- TEXTE À LIRE:
○ ○ ○ ○ ○
Ugo Rondinone
Pour sa troisième exposition carte blanche XL, le MAH invite Ugo Rondinone (1964-) à s’emparer de sa collection et de son bâtiment principal pour créer une expérience esthétique unique. Dans le cadre de l’exposition, plus de 200 pièces de la collection du MAH sont ainsi sollicitées et mises en scène dans un dialogue continu avec les œuvres d’Ugo Rondinone, dont de nouvelles productions spécialement réalisées pour l’occasion.
WHEN THE SUN GOES DOWN AND THE MOON COMES UP– MAH- Genève, jusqu’au 18 JUIN 2023.
Au Petit Palais à Paris, Ugo Rondinone exposait des danseurs au repos assis au milieu des statues XIXe. Ces corps figés raisonnaient avec ceux qui dansaient dans la vidéo, Burn to Shine, autour d’un feu, sous la lune du coucher du soleil jusqu’à son lever.
○ ○ ○ ○ ○
- LISTE DES ENREGISTREMENTS:
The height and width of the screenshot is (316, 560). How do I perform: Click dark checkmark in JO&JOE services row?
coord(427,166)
○ ○ ○ ○ ○
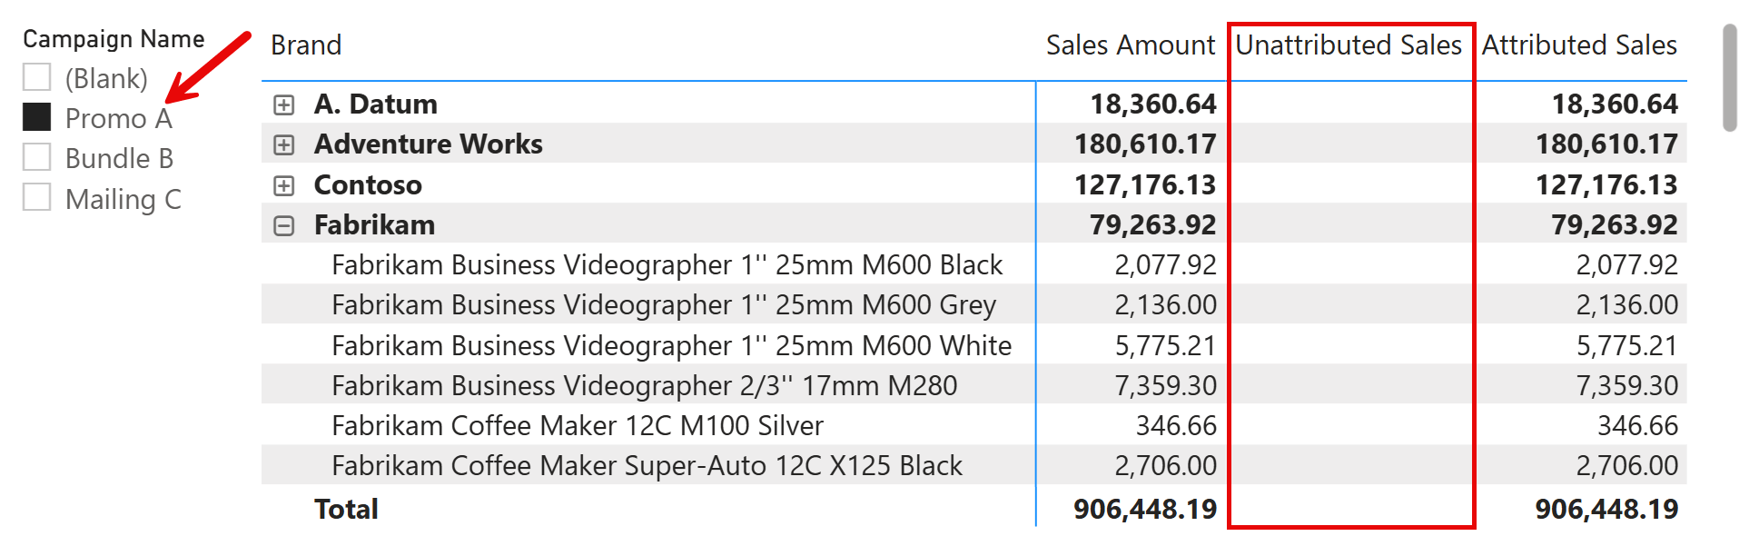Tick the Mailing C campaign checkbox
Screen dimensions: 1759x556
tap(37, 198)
○ ○ ○ ○ ○
- CONSIGNE 1:
Répondez à ces questions sur le texte consacré à Ugo Rondinone :
(a) Combien de pièces de la collection du MAH sont mises en scène dans l'exposition ?
(b) Jusqu'à quelle date l'exposition du MAH à Genève est-elle ouverte ?
(c) Dans quel lieu parisien Ugo Rondinone exposait-il des danseurs au repos ?
- CONSIGNE 2:
Prolongez le texte sur Ugo Rondinone en reprenant juste après sa dernière phrase.

- CORRIGÉ 1:
(a) Plus de 200 pièces.
(b) Jusqu'au 18 juin 2023.
(c) Au Petit Palais.

- CORRIGÉ 2:
Invité à revisiter les collections du MAH, Rondinone avait aussi assis ses Nudes, uniquement masculins, dans la salle des armures, parmi des paysages et des natures mortes de Vallotton. Ces moulages d’après nature, en cire mêlée de terres provenant de différents continents, ont été retirés. Réchauffement climatique oblige ces cires ne supportaient plus la chaleur inhabituelle de l’hiver. Le soleil, motif important de cette exposition, leur aurait été fatal, alors l’artiste a remplacé les sept nus adossés aux murs par un clown allongé sur le dos au milieu de la salle.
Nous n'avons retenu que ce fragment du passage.